§ Source material:
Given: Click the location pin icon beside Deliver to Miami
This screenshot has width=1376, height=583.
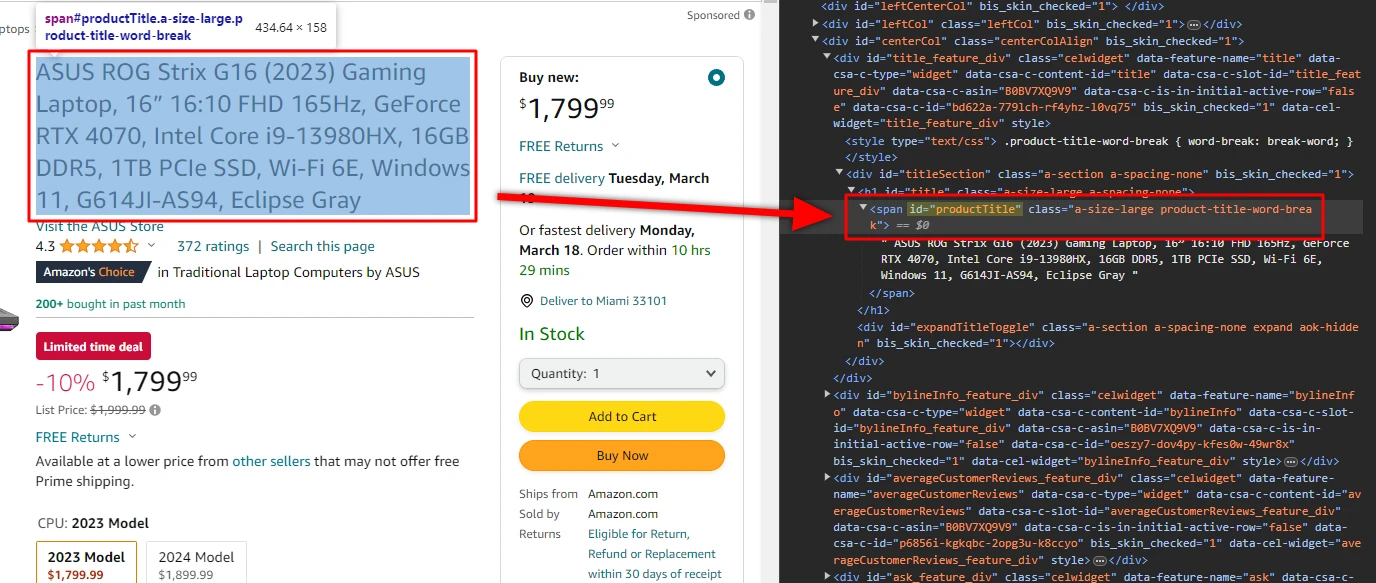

==

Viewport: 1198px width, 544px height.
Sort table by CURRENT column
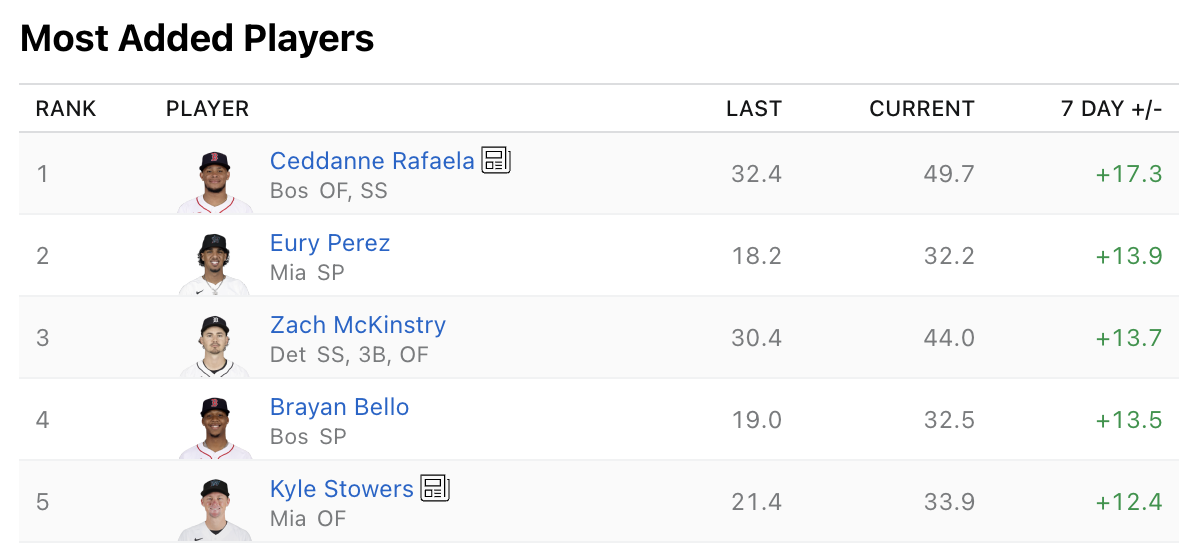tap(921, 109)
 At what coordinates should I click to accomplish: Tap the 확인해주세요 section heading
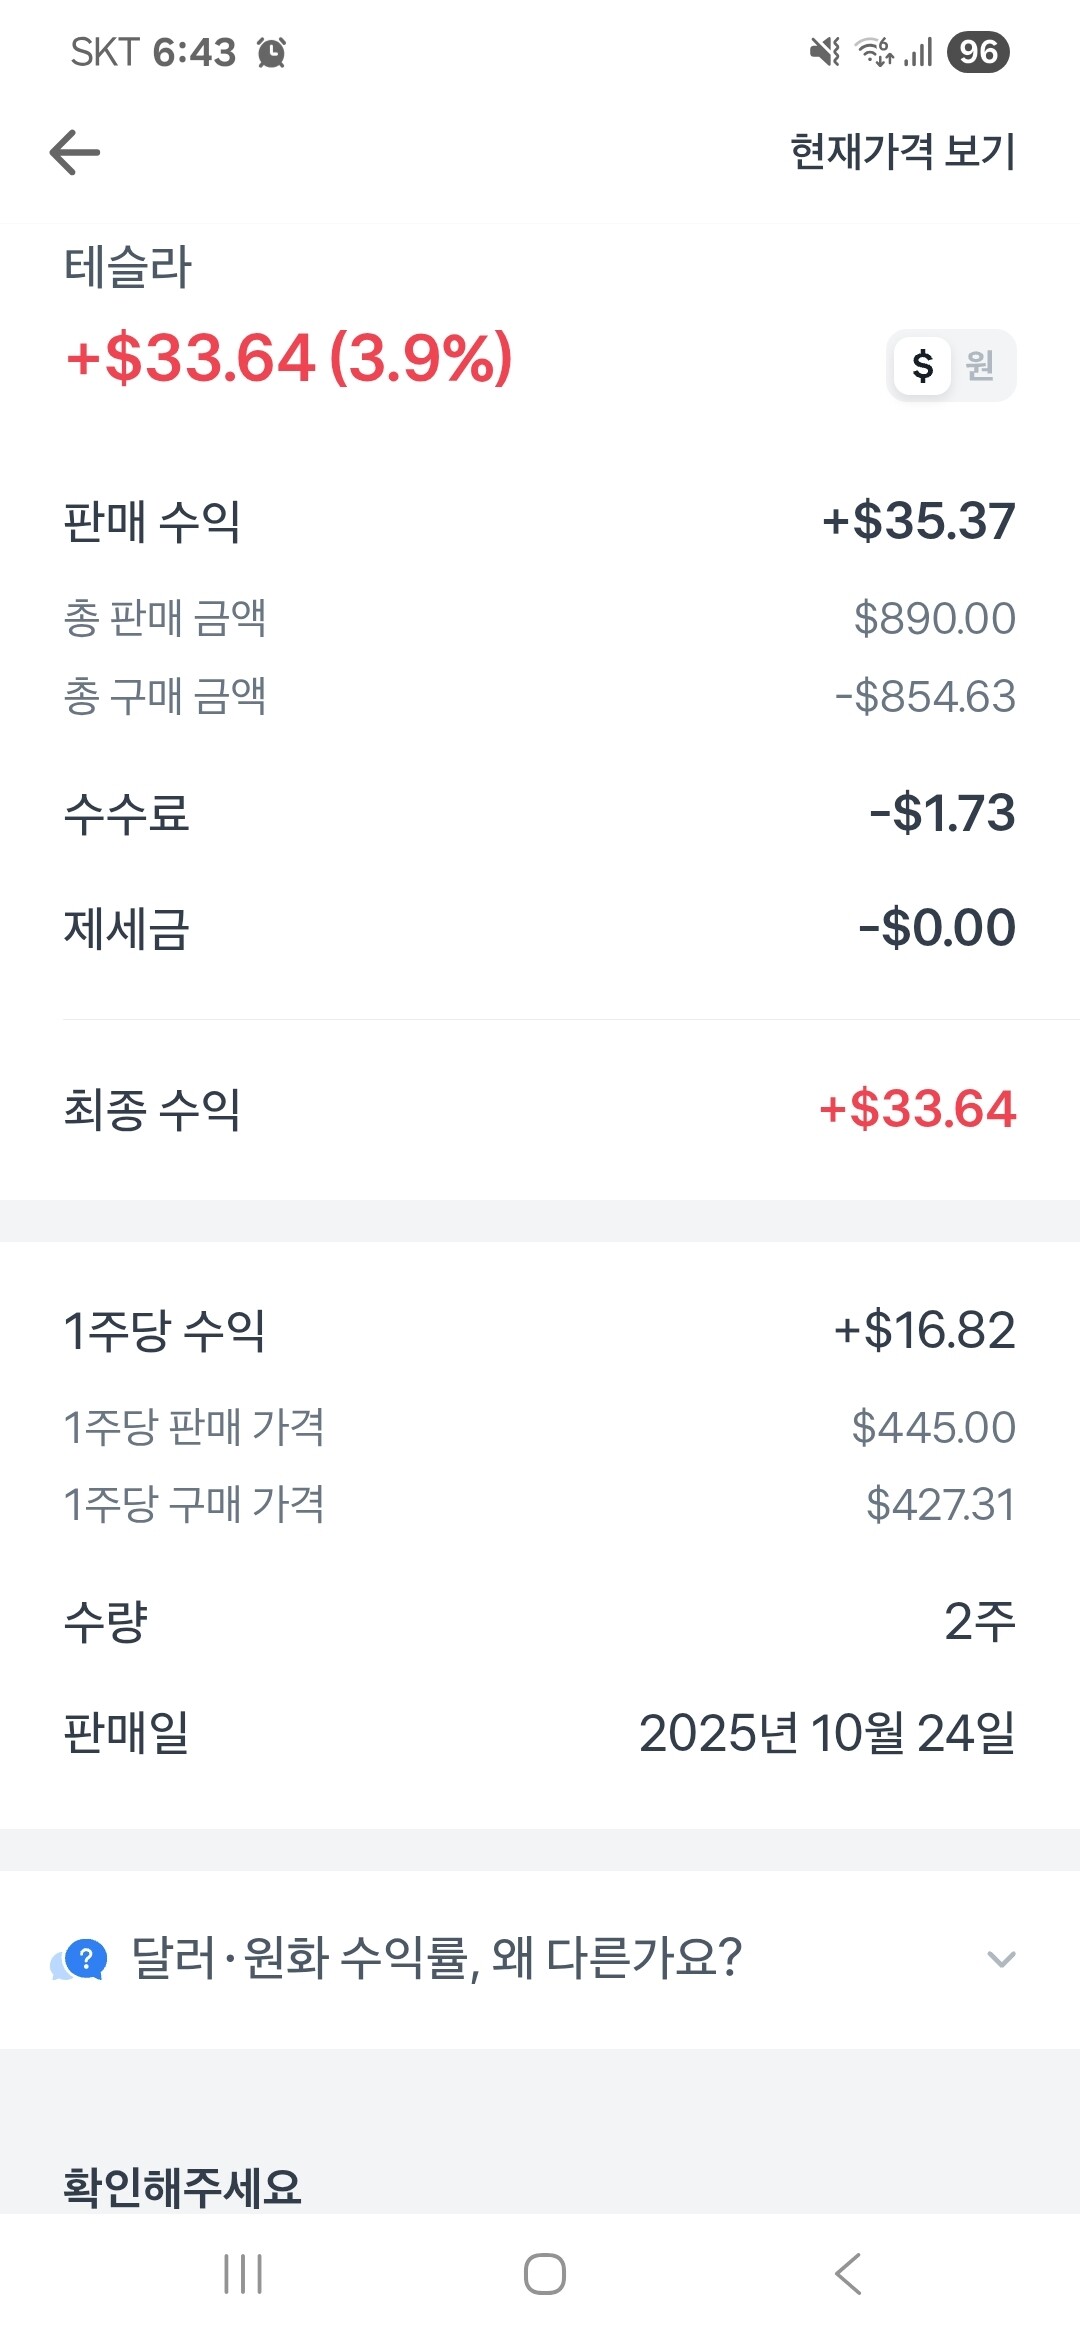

§ What the task requires:
Return, with no change at all, every line in the entries above from the line containing "Given: Click the" through the line containing "This screenshot has width=1376, height=583.".

§ Exercise response:
Given: Click the location pin icon beside Deliver to Miami
This screenshot has width=1376, height=583.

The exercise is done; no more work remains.